When it comes to Dawngate’s slogan of “breaking the meta”, did it succeed? The introduction of roles, allowing players to exchange their spellbook spells, a new approach towards stats for items, and a diverse system of loadouts mean that an individual shaper can be augmented in enough ways to outfit them for almost any purpose. I’d say that counts a lot towards decoupling shapers from “roles within a meta”.
Promoting build flexibility is great, and Dawngate is the first commercial title to really push in this direction. I’m not completely happy with the implementation: the inclusion of stat ratios feels like an awkward compromise, and while it’s possible that sacrificing flexibility in that one area is better for the system as a whole… I think there are better approaches. Regardless, the broader range of viable build options is certainly a big improvement from League.
Despite the positive outcomes, I feel the principle of “breaking the meta” held too much sway in the game’s development. Any strategy game will develop a meta; the question is whether it’s a good meta. My interpretation of Dawngate is that in order to avoid putting its players under the pressure to conform, it happily sacrifices having a good meta to prevent a meta from forming at all, by keeping its players confused. The relatively large number of objectives, the poor reliable/mutual vision, the economic priorities changing every game, and the huge number of customisation options make Dawngate a tricky problem for even a large community to optimise.

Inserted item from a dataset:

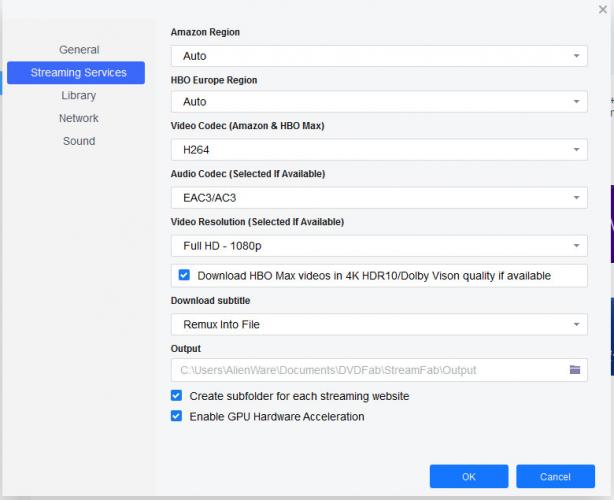Go to the Network settings tab
Image resolution: width=614 pixels, height=500 pixels.
click(78, 118)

That’s not to say that all of those mechanics are bad. Rather, that the philosophy reflected in those mechanics is responsible for many of the game’s weak points, particularly the map layout. It’s also possible that the lack of structure was harmful to the game’s player retention; we know League initially thrived on the structure provided by fixed laning positions.
Ultimately, the biggest mistake Dawngate made was trying to beat League of Legends on its own turf. In a competitive market delivering games as a service, even the biggest companies remain agile. Anything Dawngate did that could have eaten into League’s market share could be assimilated into League within a year. A refinement was never going to cut it, and EA correctly recognised this. It’s a shame to see another game which showed promise die, but at least it’ll be among good company in the archives.